Für den Autor, der auch im Bereich Design tätig war und Werbetexte schrieb, war Poesie zum praktischen Gebrauch gedacht. Auch für die Kirchengemeinde seines Heimatortes hat er schon eine Konstellation geschrieben beziehungsweise eine Postkarte gestaltet, wie wir aus dem erläuternden Text seiner Frau Nortrud Gomringer erfahren. Oft sind es gerade die Auslassungen, die das Besondere an der Konkreten Poesie darstellen, vielleicht sogar für ihre Anwendbarkeit sorgen, gemäß den Worten aus dem Tao-te-king: Auf dem leeren Raum beruht des Gefäßes Brauchbarkeit. Das Sein schafft Besitz, das Nichtsein Brauchbarkeit. Der Künstler selbst hat sich viel mit dem I-Ging beschäftigt, seine darauf basierenden Texte sind ebenfalls in dem Band enthalten.

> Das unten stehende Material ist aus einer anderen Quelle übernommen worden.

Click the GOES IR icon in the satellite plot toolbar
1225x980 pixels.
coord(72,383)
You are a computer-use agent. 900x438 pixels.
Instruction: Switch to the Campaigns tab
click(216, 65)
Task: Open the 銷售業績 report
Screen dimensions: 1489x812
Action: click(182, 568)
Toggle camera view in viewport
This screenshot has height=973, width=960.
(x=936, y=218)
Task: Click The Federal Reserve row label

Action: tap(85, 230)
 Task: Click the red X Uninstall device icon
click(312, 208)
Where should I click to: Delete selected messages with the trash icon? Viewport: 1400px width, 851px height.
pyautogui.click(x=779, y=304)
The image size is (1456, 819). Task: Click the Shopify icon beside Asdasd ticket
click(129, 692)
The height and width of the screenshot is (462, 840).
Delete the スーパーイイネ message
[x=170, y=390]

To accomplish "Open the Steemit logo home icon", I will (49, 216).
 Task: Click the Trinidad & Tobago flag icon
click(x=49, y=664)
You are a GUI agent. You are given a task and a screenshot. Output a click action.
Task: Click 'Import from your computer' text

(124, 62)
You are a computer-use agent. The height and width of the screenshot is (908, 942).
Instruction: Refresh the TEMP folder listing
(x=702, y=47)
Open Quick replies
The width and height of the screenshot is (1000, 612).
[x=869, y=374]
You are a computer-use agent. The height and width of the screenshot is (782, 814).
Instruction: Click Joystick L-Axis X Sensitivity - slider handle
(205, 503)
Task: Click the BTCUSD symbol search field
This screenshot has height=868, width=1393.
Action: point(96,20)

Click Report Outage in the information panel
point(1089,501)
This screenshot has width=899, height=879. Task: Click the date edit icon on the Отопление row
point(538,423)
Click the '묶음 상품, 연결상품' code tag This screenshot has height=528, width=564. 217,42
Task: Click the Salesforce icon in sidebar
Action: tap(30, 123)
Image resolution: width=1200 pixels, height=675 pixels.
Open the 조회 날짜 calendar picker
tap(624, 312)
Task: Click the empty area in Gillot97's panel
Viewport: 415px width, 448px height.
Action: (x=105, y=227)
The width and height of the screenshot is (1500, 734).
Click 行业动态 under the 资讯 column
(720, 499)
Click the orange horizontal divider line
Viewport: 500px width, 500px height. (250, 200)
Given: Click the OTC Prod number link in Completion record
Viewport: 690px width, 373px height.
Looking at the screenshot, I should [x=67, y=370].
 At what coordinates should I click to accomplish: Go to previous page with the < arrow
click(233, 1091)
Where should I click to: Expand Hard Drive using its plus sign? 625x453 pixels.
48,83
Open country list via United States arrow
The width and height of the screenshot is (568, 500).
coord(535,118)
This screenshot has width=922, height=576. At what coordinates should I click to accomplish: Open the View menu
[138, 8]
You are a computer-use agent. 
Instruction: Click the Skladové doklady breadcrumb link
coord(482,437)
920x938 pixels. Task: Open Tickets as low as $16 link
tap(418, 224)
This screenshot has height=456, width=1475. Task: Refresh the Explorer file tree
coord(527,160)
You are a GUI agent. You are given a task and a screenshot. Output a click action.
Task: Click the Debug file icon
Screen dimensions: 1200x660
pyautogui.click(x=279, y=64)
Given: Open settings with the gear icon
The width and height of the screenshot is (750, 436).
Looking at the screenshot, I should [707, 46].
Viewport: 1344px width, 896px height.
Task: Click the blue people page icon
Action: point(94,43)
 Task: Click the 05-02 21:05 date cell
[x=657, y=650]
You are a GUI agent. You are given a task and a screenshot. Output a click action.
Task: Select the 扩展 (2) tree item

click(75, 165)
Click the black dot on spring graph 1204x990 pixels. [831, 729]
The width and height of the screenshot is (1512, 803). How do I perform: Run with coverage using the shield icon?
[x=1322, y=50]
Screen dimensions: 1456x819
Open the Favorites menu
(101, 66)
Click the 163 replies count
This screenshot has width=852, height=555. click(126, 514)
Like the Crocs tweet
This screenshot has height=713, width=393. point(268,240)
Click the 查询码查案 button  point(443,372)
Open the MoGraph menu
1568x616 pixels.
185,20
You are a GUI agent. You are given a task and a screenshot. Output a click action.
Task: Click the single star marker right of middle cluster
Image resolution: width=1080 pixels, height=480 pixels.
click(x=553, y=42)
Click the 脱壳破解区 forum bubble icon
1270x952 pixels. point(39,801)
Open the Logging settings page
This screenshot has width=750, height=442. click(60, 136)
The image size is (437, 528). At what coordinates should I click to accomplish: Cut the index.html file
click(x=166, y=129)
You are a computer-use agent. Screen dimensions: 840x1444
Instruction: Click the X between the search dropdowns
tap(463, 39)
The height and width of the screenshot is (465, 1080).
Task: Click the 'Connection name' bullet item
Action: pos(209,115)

Die leeren Stellen sind natürlich die, an denen die Fantasie der Lesenden zu wuchern beginnen kann. Auch dies ist eine wichtige „Anwendungsmöglichkeit“ der Konkreten Poesie, die wahrscheinlich ihren Reiz und ihre Dauerhaftigkeit ausmacht. Neben Beschreibungen, Erläuterungen und Interpretationen finden sich in poema auch literarische Texte, die in der Auseinandersetzung mit Gomringers Konstellationen entstanden sind. Das Buch lädt zum Betrachten, Weiterlesen, -dichten und -zeichnen ein und eröffnet einen neuen Blick auf die Verwendung von Sprache, auch abseits der Konkreten Poesie.

Miriam Mairgünther

 

  • Eugen Gomringer: poema. Gedichte und Essays. Wädenswil: NIMBUS 2018. 212 Seiten. 29,80 Euro.